One of the most fascinating things in this world is to see how sport can bring people together. One example amongst all was seeing the Russian Ilia Burov and the Ukrainian Oleksandr Abramenko hugging each other at the recent Beijing 2022 Olympics and probably some of our ancestors would be turning in their graves, looking at some of our friendships. Italians, French, Germans, English, all united by the love for this sport. I ask her if she thinks that sport brings people together: "Certainly, sport unites athletes and people. In this case, however, we cannot disregard the political directives of our country and behave in a brotherly way with everyone, as if everything was fine. We want to show, in our own way, our dissent to whatever is happening right now. People are either dying or unnecessarily suffering and we are doing what’s in our power from here. That's why we can't show a friendly attitude toward some athletes, it wouldn't be fair towards our nation." She tells me that some of the Ukrainian team members come from areas more affected by the war rather than Dnipro, her hometown.

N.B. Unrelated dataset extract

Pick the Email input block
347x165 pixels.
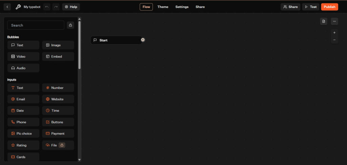(23, 99)
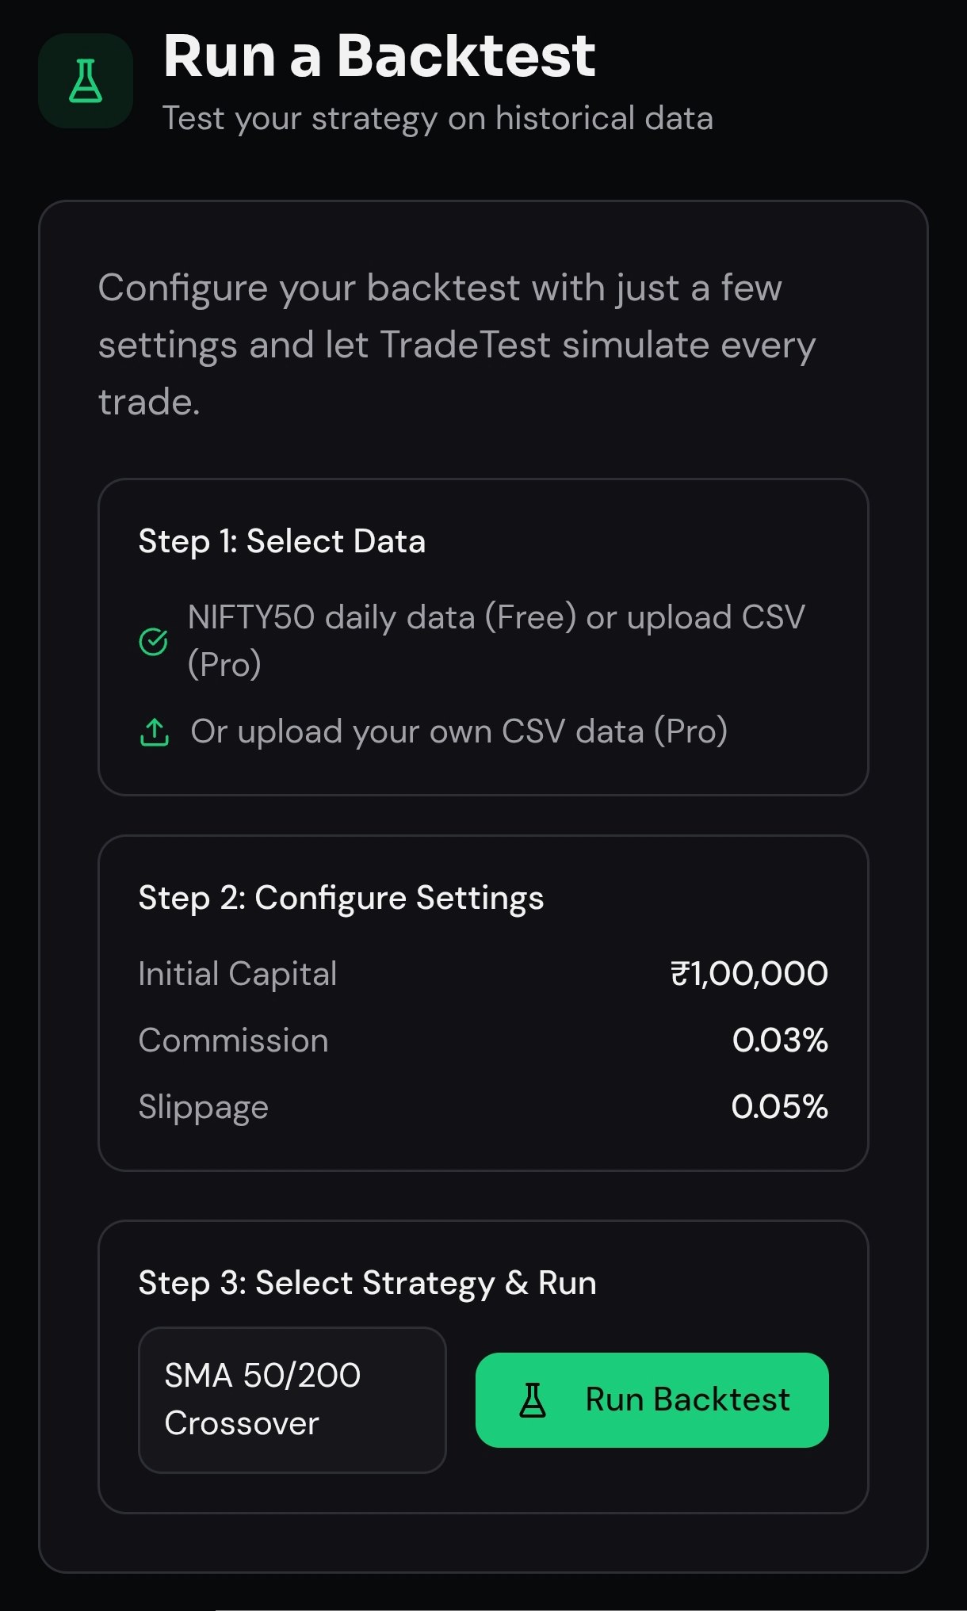Click the Step 1: Select Data heading

click(x=281, y=541)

"There are some of the guys, who are now in Split that come from Mariupol and now they have nothing left back in Ukraine. Some of their wives and children, however, managed, albeit with difficulty, to escape the war and some of the families are now reunited. As for the guys on my team, many come from Odessa and Mikolaiv, but some of them come from Kyev, the capital, and the situation is worse there. It's difficult." She keeps telling me that it's a difficult situation, but she sounds really detached from her words. As they say, you either get caught up by the events or you try to get over them and move on and as long as your family is okay, perhaps, you try not to think about bigger things. They are still there, in a corner of your mind, but as I mentioned before, you try hard to carry on with your life. At the end of the interview I ask her if there is any message she wants to leave. "I just want to say that I hope that this will end soon, that Ukraine will stay independent and that the Ukrainian people will not be divided. Women, children and families are suffering the pains of hell because they can't escape and are forced to stay at home under the war. The war must end."